Estratto della pagina:
────────
Il buongiorno non si vede dal mattino? Colpa del glifosato nel caffè
















Nestlè è finita sotto accusa a causa della presenza di glifosato nei suoi caffè. Nonostante gli allarmi della comunità scientifica mondiale circa la pericolosità dell’erbicida, il governo brasiliano continua a promuovere l’utilizzo del glifosato in agricoltura.
Recentemente ha destato grande scalpore e preoccupazione un articolo di Bloomberg che mette sotto accusa un grande colosso dell’industria alimentareAl centro dell’inchiesta questa volta è il caffè, o meglio il glifosato che sarebbe stato rinvenuto dentro ad alcuni prodotti del gruppo Nestlè. Secondo Bloomberg, i prodotti a marchio Nescafè e Nespresso sugli scaffali dei negozi di tutto il mondo conterrebbero quantità di glifosato superiori a quanto concesso dalle normative.
Il glifosato è l’erbicida più diffuso al mondo e da tempo gli effetti collaterali provocati dal principio attivo sono ben noti, tuttavia aziende come Monsanto, Syngenta e Bayer continuano a produrne 800mila tonnellate l’anno, respingendo le accuse e promuovendone l’utilizzo. Per decenni il glifosato è stato utilizzato in agricoltura su scala mondiale, conseguentemente tracce dell’erbicida sono state rilevate praticamente in qualunque tipo di prodotto agroalimentare. Considerata la vasta scala di utilizzo, logicamente i danni non potevano finire qui: test effettuati hanno dimostrato la presenza di glifosato anche nella carne degli animali e negli uomini.
Gli studi condotti dalla comunità scientifica non hanno potuto che confermare la tesi della pericolosità del glifosato riscontrando che ad una sola settimana di somministrazione corrispondevano aumenti dei livelli di obesità, alterazioni nell'apparato riproduttivo femminile, del funzionamento della prostata, dei reni e pubertà precoce. Non solo, questi test hanno inoltre dimostrato che l’assunzione del principio attivo può provocare una predisposizione a pluripatologie e delle mutazioni che sarebbero causa dello sviluppo di tumori nelle 2/3 generazioni successive. In seguito alla recente polemica che ha travolto i prodotti Nescafè e Nespresso, l’azienda madre Nestlè ha dichiarato: “Monitoriamo attivamente i residui chimici, incluso il glifosato, nel caffè verde che acquistiamo. Questo programma di monitoraggio ha dimostrato che in alcune forniture i livelli di residui chimici sono vicini ai limiti definiti dalle normative. Stiamo rafforzando i nostri controlli in collaborazione con i fornitori per garantire che il nostro caffè continui a soddisfare le normative in tutto il mondo”.
────────
Consegna:
Prosegui l'articolo sul glifosato nel caffè Nestlè partendo dalla dichiarazione dell'azienda con cui termina.

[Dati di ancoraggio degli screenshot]
────────
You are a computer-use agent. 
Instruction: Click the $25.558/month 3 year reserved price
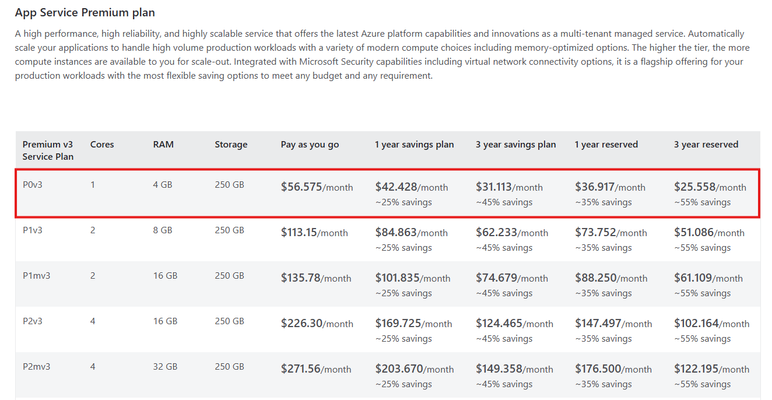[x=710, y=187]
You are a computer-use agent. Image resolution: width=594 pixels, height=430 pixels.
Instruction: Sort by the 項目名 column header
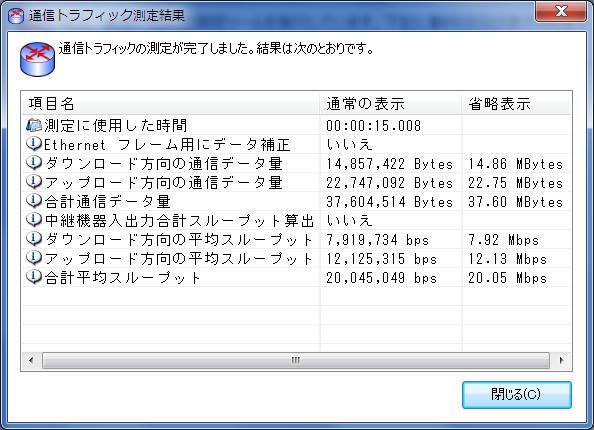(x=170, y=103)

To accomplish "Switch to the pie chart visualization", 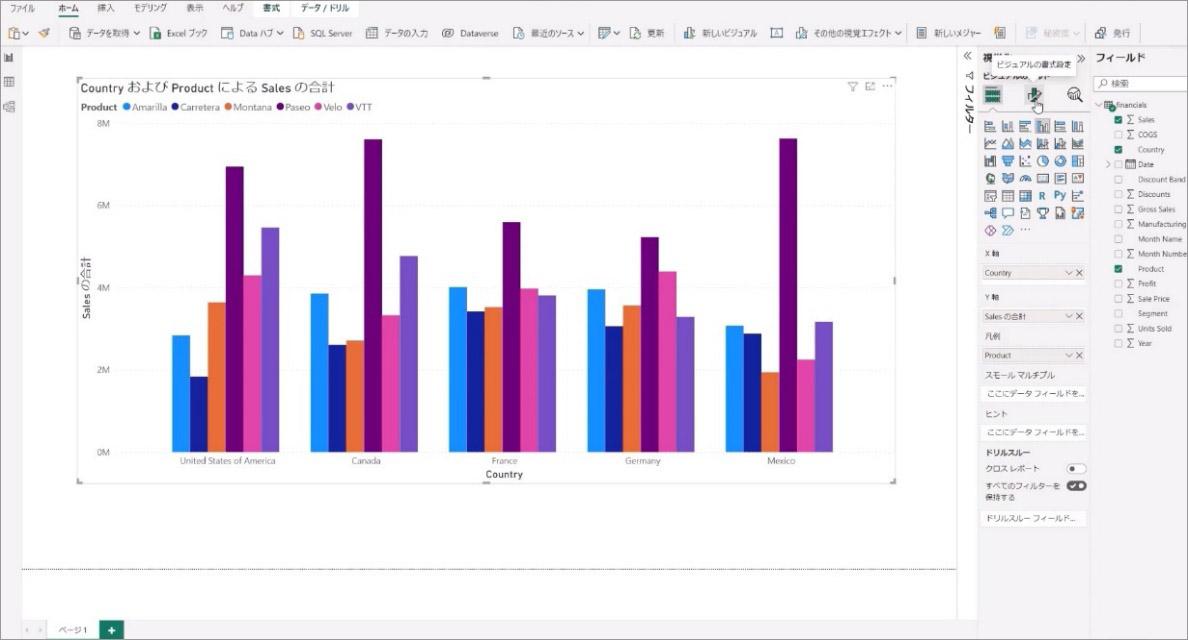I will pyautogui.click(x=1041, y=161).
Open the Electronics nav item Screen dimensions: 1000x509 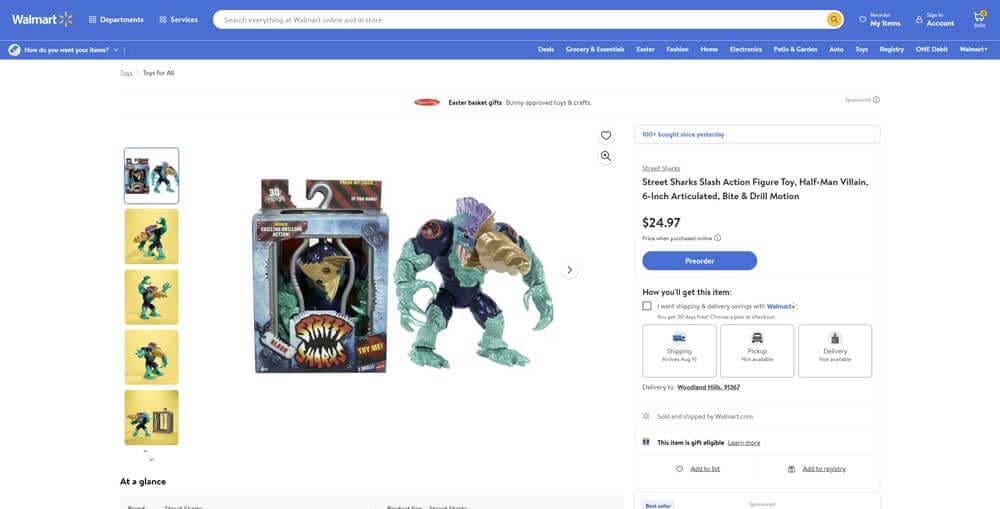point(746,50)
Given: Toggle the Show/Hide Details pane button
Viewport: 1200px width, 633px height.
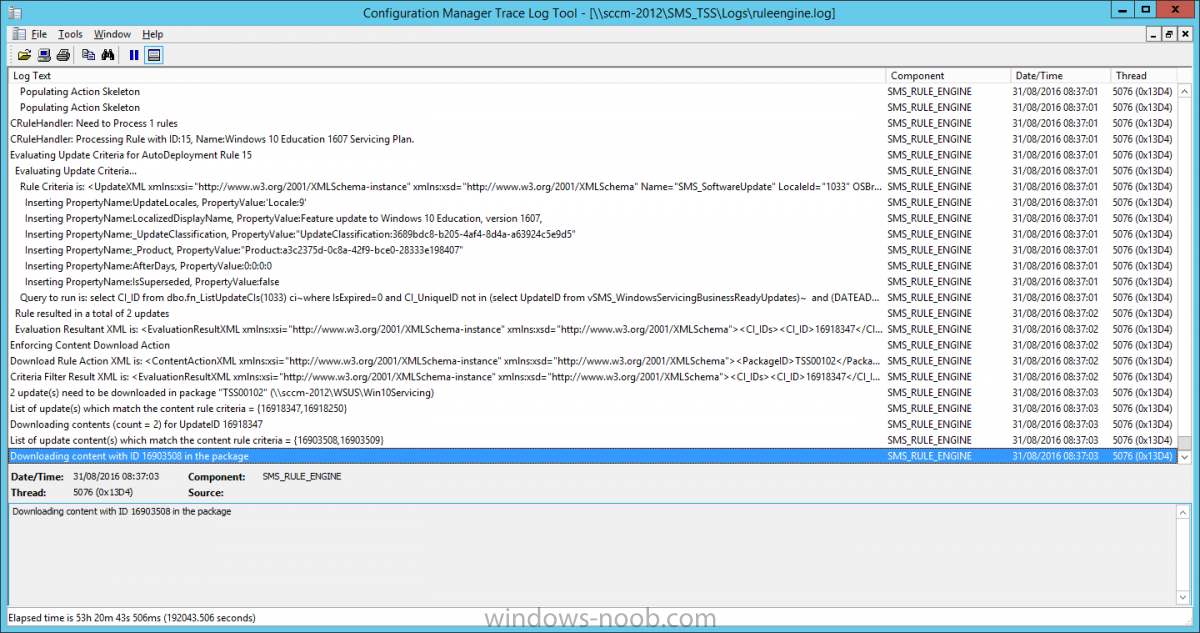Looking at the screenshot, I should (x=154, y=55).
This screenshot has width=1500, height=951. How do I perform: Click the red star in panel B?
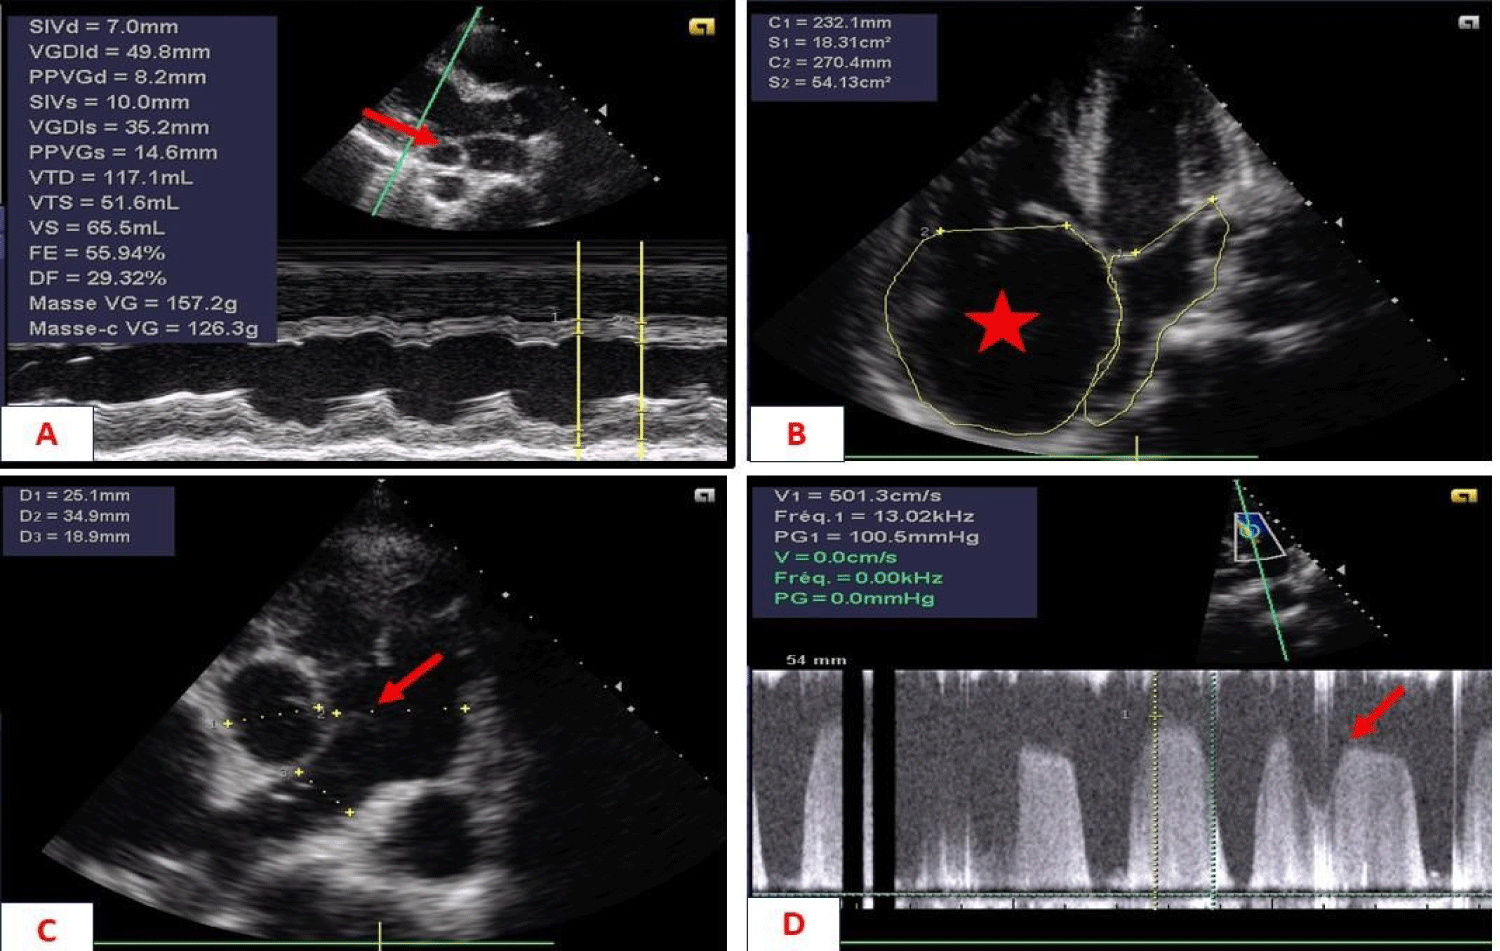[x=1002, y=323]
────────
Risultato:
Le reazioni del mondo al problema del glifosato sono purtroppo eterogenee e lasciano molti spunti sui quali riflettere. Da una parte troviamo paesi come l’Austria dove l’utilizzo del glifosato è severamente vietato, oppure altri Stati Europei, la Malesia e l’Australia dove esistono delle soglie limite di impiego molto restrittive. Sull'altro piatto della bilancia però si posizionano paesi come il Brasile - non a caso il luogo d’origine dei chicchi di caffè dai quali si ricavano i due prodotti sotto accusa – che, incuranti degli allarmi lanciati dalla comunità scientifica, non solo non accennano a fare alcun passo verso la limitazione del glifosato, ma ne incentivano l’utilizzo. Il governo brasiliano ha introdotto per giunta la possibilità di utilizzare in agricoltura anche una serie di altri prodotti chimici dalla comprovata tossicità.
Ovviamente la politica interna di Nestlè viaggia sulla stessa lunghezza d’onda del governo del paese sudamericano. L’azienda, infatti, alle sue dichiarazioni ha aggiunto: “I nostri agronomi continueranno a lavorare con i coltivatori di caffè per aiutarli a migliorare le loro pratiche di gestione delle infestanti, compreso l’uso appropriato degli erbicidi e l’adozione di altri metodi di diserbo”. Nessun passo indietro quindi, né tanto meno nessun cambio di rotta annunciato: ora l’ultima parola sta ai consumatori.